EXAMPLES The solid secondary battery according to the present invention will be described in more detail below with reference to examples, but the present invention is not limited to these examples.

<Production of solid secondary battery>
(Preparation of negative electrode layer)
For each example and comparative example, a mixed particle thin film of silver and carbon or a mixed particle thin film of silicon and carbon was produced as a negative electrode active material by the following method. Silver or silicon having a particle size of about 60 nm was used, and carbon black (2 types, CB-1 and CB-2) manufactured by Asahi Carbon Co., Ltd. and acetylene black (AB) manufactured by Denka Co., Ltd. were used. Put 6 g of carbon and 2 g of silver particles (or silicon particles) in a container, add an NMP solution containing a binder, and stir while adding NMP little by little to prepare a slurry. A blade coater was used to apply this slurry onto a negative electrode current collector made of SUS with a thickness of 10 microns. and PVdF, PMMA or SBR was used as the binder. Table 1 below shows the composition of the negative electrode active material layer for each example and comparative example. The ratio described in the column of composition of the negative electrode active material layer in Table 1 represents the mass ratio of each component. CB-1, which is the carbon mentioned above, has a specific surface area of about 50 m ² /g, CB-2 has a specific surface area of about 300 m ² /g, and AB has a specific surface area of about 50 m ² /g. It is a thing.

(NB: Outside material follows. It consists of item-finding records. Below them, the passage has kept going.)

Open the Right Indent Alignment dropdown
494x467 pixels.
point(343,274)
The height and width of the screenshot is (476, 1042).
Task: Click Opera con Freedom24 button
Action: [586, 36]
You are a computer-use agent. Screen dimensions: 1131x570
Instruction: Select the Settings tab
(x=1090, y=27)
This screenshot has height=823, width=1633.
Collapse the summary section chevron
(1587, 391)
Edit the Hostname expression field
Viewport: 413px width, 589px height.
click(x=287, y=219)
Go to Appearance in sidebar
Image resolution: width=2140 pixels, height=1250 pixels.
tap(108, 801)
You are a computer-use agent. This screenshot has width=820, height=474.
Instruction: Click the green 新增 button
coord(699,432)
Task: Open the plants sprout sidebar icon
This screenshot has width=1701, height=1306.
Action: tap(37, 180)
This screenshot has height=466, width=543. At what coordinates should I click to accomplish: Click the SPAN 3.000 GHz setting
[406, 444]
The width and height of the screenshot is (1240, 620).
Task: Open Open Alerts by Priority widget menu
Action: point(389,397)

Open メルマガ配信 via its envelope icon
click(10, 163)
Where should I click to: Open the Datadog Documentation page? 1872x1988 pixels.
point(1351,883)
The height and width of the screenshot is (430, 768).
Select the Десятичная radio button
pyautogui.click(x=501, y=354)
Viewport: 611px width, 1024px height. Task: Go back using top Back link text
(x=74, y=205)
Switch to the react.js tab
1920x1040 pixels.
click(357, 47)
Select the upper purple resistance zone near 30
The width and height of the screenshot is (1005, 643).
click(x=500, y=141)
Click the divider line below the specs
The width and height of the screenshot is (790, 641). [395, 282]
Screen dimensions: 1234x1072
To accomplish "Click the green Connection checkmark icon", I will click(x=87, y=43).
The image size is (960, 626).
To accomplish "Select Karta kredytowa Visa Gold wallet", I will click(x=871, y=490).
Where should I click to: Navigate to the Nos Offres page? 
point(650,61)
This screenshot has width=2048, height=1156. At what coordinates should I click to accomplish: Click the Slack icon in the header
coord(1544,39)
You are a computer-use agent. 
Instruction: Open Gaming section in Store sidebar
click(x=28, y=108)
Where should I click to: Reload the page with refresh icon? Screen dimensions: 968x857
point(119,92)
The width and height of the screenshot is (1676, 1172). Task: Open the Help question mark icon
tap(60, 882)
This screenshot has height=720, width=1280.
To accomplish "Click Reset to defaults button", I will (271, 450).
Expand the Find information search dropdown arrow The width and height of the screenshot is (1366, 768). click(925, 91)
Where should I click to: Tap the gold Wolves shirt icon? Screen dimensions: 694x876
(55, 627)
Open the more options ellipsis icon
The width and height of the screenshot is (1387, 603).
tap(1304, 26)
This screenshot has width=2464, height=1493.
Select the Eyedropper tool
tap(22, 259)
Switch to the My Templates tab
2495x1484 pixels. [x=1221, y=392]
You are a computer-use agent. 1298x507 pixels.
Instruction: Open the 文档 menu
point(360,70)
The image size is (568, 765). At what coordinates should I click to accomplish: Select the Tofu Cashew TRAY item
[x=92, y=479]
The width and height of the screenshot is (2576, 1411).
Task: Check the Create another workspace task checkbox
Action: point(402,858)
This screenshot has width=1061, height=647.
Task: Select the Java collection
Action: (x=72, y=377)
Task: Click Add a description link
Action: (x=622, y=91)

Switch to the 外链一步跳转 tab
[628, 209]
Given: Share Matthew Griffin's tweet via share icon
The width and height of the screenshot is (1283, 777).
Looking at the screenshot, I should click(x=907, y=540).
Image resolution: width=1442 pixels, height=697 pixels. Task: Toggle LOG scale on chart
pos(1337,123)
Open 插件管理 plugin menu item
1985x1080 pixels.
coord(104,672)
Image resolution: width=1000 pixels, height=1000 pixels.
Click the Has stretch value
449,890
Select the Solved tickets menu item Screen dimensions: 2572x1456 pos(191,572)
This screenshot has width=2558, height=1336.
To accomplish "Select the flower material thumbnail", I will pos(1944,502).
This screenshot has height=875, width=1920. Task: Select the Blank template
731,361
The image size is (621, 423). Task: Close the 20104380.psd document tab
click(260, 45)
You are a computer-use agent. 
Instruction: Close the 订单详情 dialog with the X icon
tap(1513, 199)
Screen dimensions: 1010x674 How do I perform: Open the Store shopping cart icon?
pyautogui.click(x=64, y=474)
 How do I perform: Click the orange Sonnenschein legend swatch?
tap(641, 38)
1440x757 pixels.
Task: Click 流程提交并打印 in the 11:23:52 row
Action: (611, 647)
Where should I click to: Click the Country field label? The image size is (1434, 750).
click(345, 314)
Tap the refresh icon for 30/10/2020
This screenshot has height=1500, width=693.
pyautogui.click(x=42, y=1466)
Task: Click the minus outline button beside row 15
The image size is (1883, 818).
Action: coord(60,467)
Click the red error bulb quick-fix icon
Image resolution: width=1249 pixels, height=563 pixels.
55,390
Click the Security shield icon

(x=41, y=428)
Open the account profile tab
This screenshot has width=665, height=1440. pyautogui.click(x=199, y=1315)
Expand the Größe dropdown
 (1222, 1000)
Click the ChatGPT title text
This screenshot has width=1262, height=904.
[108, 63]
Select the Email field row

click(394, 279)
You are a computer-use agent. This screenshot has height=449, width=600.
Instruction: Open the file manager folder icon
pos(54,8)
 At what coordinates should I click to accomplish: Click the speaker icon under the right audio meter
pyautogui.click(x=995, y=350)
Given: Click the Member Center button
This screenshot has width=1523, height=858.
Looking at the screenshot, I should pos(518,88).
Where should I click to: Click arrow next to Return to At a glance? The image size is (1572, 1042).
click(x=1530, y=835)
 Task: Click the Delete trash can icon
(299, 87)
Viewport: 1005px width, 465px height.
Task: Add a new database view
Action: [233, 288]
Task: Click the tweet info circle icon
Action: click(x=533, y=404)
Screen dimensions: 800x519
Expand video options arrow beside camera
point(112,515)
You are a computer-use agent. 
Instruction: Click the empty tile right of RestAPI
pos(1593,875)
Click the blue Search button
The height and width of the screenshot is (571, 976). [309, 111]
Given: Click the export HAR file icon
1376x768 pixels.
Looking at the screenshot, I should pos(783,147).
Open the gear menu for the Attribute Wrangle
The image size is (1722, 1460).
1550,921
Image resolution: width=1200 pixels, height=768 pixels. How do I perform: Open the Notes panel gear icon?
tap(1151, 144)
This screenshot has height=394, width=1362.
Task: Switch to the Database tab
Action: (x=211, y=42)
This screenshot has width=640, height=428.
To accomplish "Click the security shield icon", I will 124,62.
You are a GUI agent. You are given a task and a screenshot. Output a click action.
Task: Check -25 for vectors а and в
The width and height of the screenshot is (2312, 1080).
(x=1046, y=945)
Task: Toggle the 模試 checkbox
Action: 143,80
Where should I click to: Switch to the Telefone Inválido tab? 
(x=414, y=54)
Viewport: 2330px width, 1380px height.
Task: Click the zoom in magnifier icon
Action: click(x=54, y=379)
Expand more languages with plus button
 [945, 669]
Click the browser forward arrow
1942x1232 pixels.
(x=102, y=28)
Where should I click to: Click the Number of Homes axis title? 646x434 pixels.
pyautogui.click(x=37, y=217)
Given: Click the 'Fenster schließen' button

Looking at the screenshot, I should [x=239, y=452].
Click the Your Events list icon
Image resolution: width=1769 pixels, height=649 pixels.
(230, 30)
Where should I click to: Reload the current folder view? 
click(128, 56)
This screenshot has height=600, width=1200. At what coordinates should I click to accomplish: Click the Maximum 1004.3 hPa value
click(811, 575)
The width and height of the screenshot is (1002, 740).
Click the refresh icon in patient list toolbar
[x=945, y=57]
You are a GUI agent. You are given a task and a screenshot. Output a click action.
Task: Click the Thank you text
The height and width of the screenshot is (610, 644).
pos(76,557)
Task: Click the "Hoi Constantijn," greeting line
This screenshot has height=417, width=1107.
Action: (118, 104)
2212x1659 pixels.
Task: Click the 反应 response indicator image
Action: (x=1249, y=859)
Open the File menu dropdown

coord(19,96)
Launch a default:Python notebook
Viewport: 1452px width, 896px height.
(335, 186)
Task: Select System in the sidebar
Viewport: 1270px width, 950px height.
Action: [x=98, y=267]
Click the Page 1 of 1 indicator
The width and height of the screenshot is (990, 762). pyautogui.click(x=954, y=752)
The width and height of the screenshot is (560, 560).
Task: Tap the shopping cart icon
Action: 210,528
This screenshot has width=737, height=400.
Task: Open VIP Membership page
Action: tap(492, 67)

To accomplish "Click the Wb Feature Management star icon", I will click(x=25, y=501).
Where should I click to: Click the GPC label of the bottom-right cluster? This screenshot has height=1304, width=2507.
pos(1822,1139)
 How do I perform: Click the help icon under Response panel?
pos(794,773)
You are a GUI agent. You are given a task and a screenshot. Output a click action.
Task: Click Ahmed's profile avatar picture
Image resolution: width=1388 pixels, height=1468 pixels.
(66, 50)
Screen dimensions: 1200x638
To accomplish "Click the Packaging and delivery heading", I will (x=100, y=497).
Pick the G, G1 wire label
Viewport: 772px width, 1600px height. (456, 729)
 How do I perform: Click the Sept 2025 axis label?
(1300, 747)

(Preparation of solid electrolyte layer)
For the solid electrolyte layer, an oxide-based solid electrolyte (LLZO) Pellet (Li7La3Zr2-xTaxO12 (LLZ-Ta) manufactured by Toyoshima Seisakusho Co., Ltd.) was phosphoricated with 5 mol/L phosphoric acid for 1 minute, and vacuum-dried. .
In Examples 15 and 16, the polishing treatment was performed before the acid treatment. More specifically, after polishing with #1000 abrasive paper, final polishing was performed with #600 lapping film. The grit of the abrasive paper and the lapping film is not limited to those described above, and similar effects can be obtained by using grit in the range of about ±20% of the grit mentioned above.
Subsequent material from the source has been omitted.